Open your Bible. It tells each one of us His will for us, which is to repent and believe the gospel, to obey all that He commands, to seek His kingdom, to disciple the nations. The Bible contains the law of God and that is what we call His “revealed will.” Most of us, however, when we wonder about God’s will for our lives are asking a different kind of question. We aren’t asking what is right or wrong, but what He is, well, wait a minute. He is what? Hoping I’ll do? Expecting me to do? What He has ordained for me to do?
When we understand that He has ordered our days (Psalm 37:4) we understand that the other way we speak of His will is His decretive or hidden will, that will by which He ordains whatsoever comes to pass. God may not tell you whom you are to marry, which job you are to accept, what car you should buy. (Though He might. My father once had to make a decision between accepting a job in Philadelphia or accepting a job in Boston. In the middle of the night, the decision being due the next morning, he received a long distance phone call from an old friend, not a believer. That friend said, “RC, I can’t explain this but I woke up with a compelling need to call you and tell you ‘Boston.’”)
You can, however, know God’s hidden or decretive will without a special message. You can read about it in your diary, or in your memory. That is, if you buy this house and not that one, such was God’s will. If you marry that spouse, such was God’s will. That doesn’t mean God’s will isn’t that you sell that house and buy a different one. What He willed in the past doesn’t mean we can determine His will in the future. It might be a sin to buy a particular house, an act of poor stewardship. It might be a sin to marry a particular spouse. Even those choices, while our responsibility, if we make them, were determined before all time. (If this troubles you, I’d encourage a dive into the deep waters of Romans 9.)
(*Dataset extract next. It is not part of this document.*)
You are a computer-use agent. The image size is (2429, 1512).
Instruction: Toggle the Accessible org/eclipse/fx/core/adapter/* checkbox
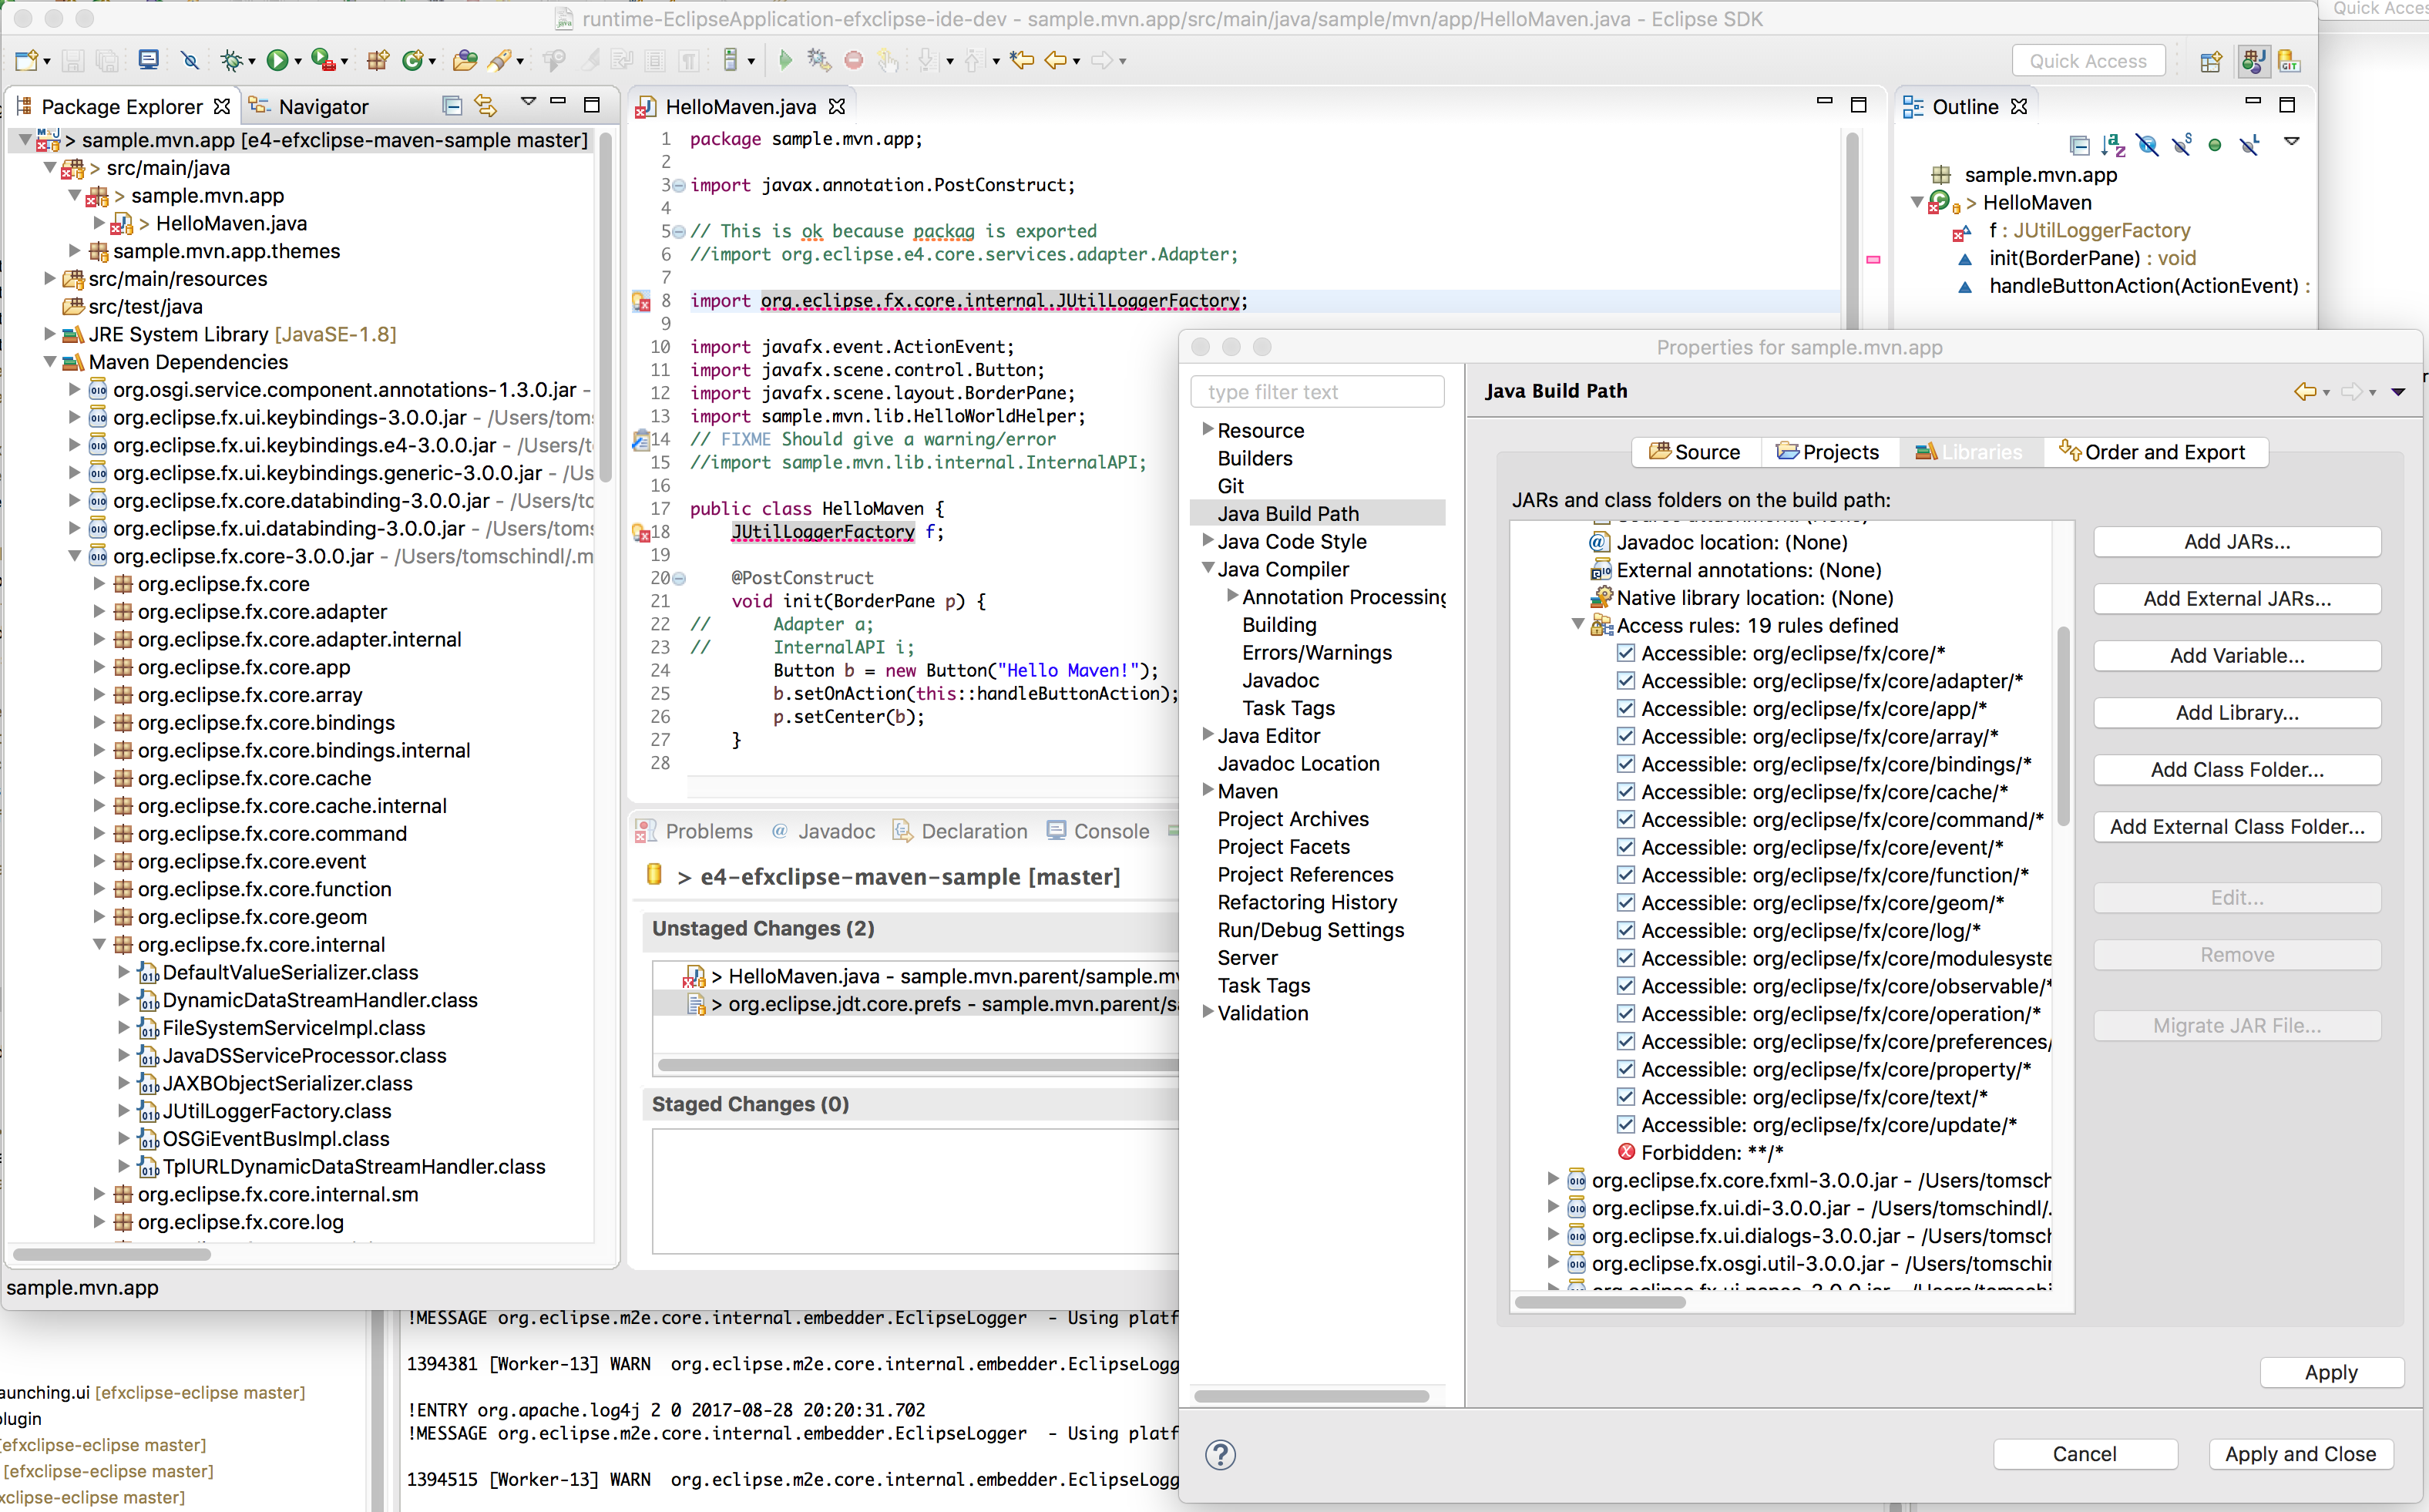pyautogui.click(x=1625, y=681)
What is not possible is that you can make a decision that gets you off the course of God’s decretive will for your life. God never looks down from heaven, sees what you have done and responds, “Oh no, what do I do now?” Even our sins can do no such thing. Which should remind us that when we are faced with decisions, our job isn’t to try to discern God’s hidden will for our future, but to discern His revealed will for our right now. We don’t need to guess the future. We need to obey the One who wrote it. Such begins with trust. God’s will for your life is that you trust Him. He is altogether trustworthy.